In a previous post, It Doesn’t Grow on Trees, I talked about the importance of kids and money. I’ve written about this subject on several occasions before ( e.g., Career Advice for Teenagers, Ways for Kids to Earn Money , Kids and Allowances , Kids and Respect for Money ) but as the world around us continues to change, I find that different points need more or less emphasis to fit the times too.
We ran a pretty tight ship I think while our kids were growing up. For the most part, if they wanted to buy something completely frivolous, it was on their nickel. On more than a few occasions, the boys would team up to buy a new video game together, splitting the expense between them. (I expect that bearing the full cost of the frivolous game which would be forgotten in a couple of weeks was even too much for them to handle going solo ). When they started driving, they had to pick up one-half of the fuel expense. As each child got older, we had them picking up more and more of the bill associated with their choices and activities in life.

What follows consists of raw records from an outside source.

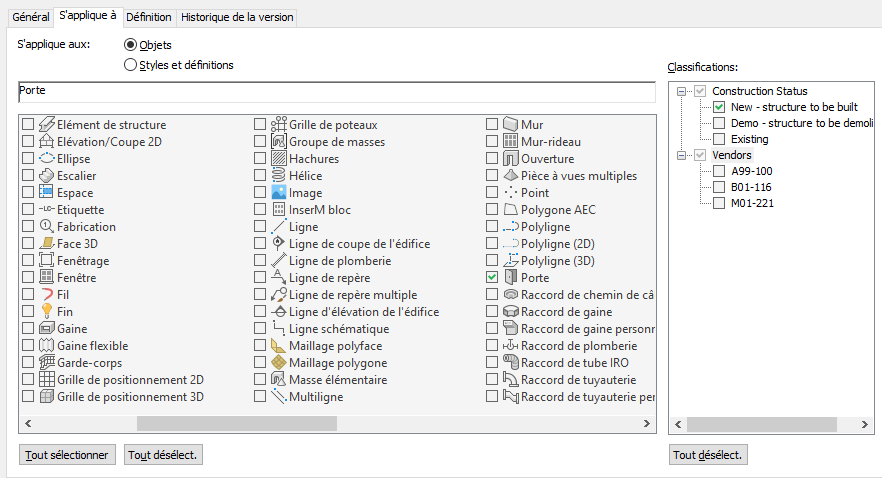882x478 pixels.
Task: Click Tout désélect. under Classifications
Action: [708, 455]
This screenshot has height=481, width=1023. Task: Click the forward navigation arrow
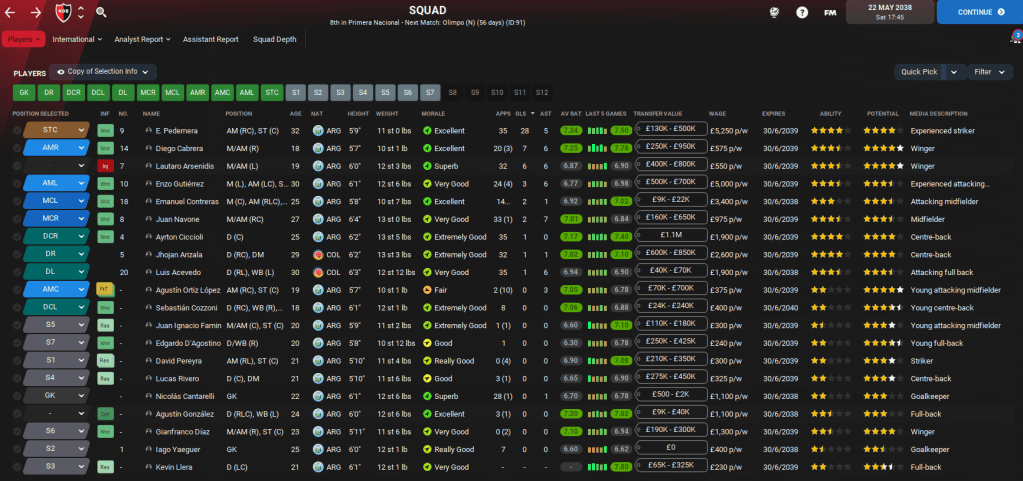pos(37,12)
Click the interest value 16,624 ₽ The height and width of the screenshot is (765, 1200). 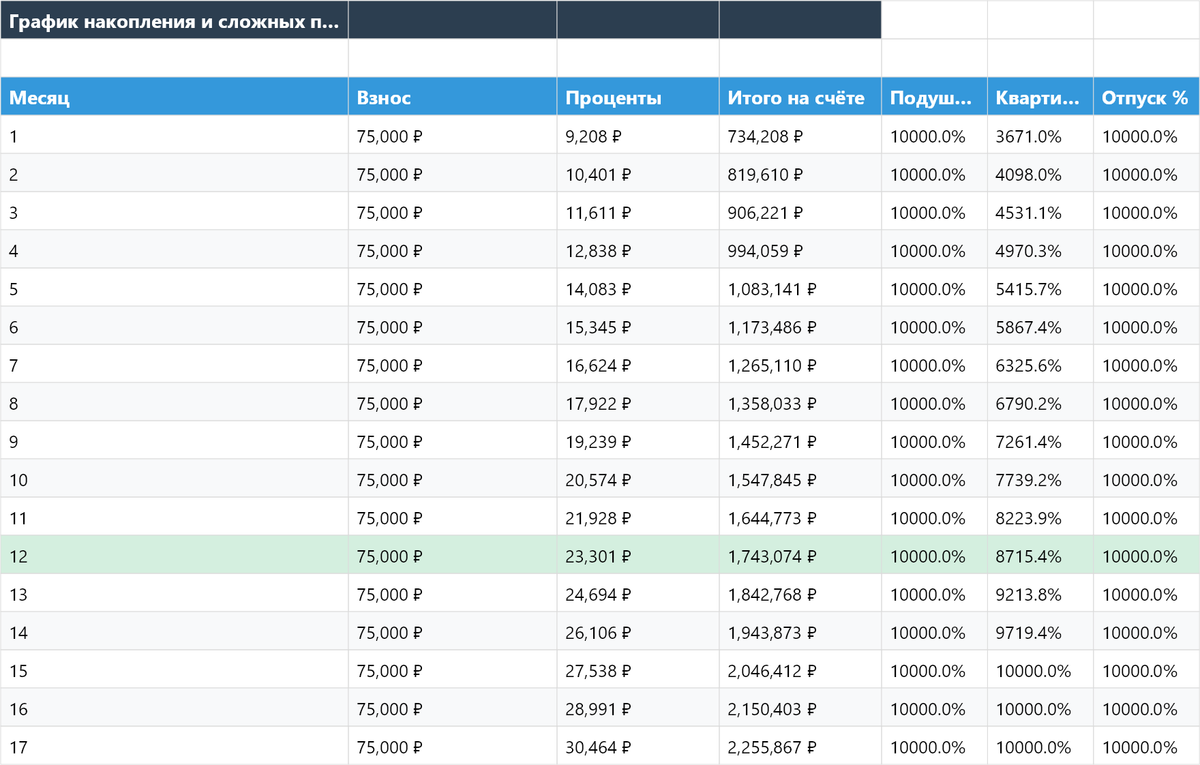point(637,365)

The point I want to drive home in this post is simply this: the money must go through their own hands.
In order for our kids to really connect with the costs we parents bear in order to support their lifestyle, and the ultimate costs they will have to carry themselves in the future in order to continue that lifestyle, we need to make things even more clear to them.
Take for instance a church youth group winter camp opportunity that one of your kids wants to go to and it costs $100. Most parents will write out a check directly to the church and off the child goes to camp. As far as the child is concerned, it’s like they get to go to camp for free because they never touched the money! If you do not want to be taken for granted nor have the value of money taken for granted, I encourage you to handle these transactions differently, even starting down at grade school age. Whether you handle these monetary events with cash, a child’s checking account or even a credit card, the key ingredient is that the money must literally go through their hands; they must see the money go in, and feel the associated pain to see the money go out! I can’t illustrate this point any better than in How Can I Get My Kids To Respect the Value of Money .
So in the winter camp example, you provide the funds to your child, and they pay the money to the church themselves. I know the difference may seem trivial, and certainly more effort on your part to do it this way, but trust me, the real difference is huge.